White light, Europe in parentheses very far away and cold.

Pale-eyes Joe.

You don’t like coconuts.

Not everyone can look up all the time.

Limbs tread water or embrace sky

                        Seldom

                        Seldom Come By

Mon bel amour tragique,                             I want a Gauloise, now!

burn your postcard to your gods.                I want lemonade, now!

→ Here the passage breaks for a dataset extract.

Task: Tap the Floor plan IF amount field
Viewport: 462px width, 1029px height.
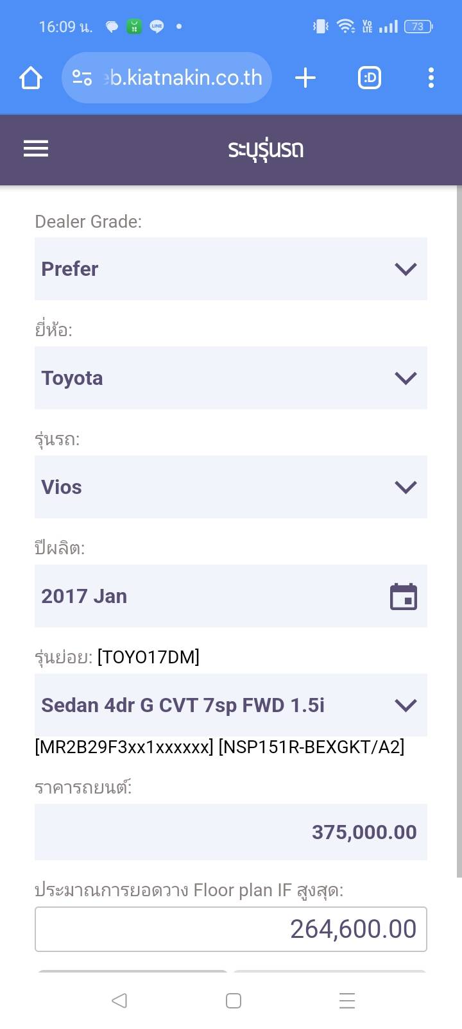Action: tap(230, 929)
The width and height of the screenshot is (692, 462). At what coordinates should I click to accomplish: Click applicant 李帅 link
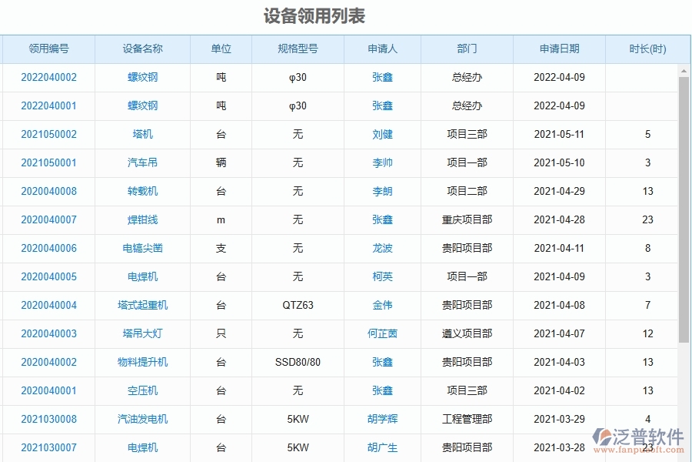381,162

Your hair is sunshine in the surf                  Leave me to be sad

pour l’éternité

***

We can only make our days alone

You see what love does

Yearning slows us down

                       Come By

***

At Halifax airport I spent eight hours:

  1. Weighing up the pros and cons of purchasing extremely sugary Canadian snacks,
  2. unable to find the live lobsters to look at. They’re available to carry home in cool cardboard boxes.
  3. Eating at McDonalds after the sniffer dog found ham sandwiches in my luggage, and
  4. Tweeting.

At Gander airport, once called the Crossroads of the World, I lay for five hours staring at:

  1. Slow-moving, unnecessary ceiling fans
  2. Sepia-tinted depictions of past lives and aeronautical discoveries lining the woodchip walls
  3. The bounce of tiny, garish flashing lights of a children’s ride in the scratched plastic of another.

I dreamt of nothing in particular. I rode in a taxi for a dark hour at 5am through flurries of snow. I looked out for seals on an old ferry breaking through the icy sea past Change. I arrived at one of the four corners of the earth and looked out to sea. Everyone on land had a blood-red truck.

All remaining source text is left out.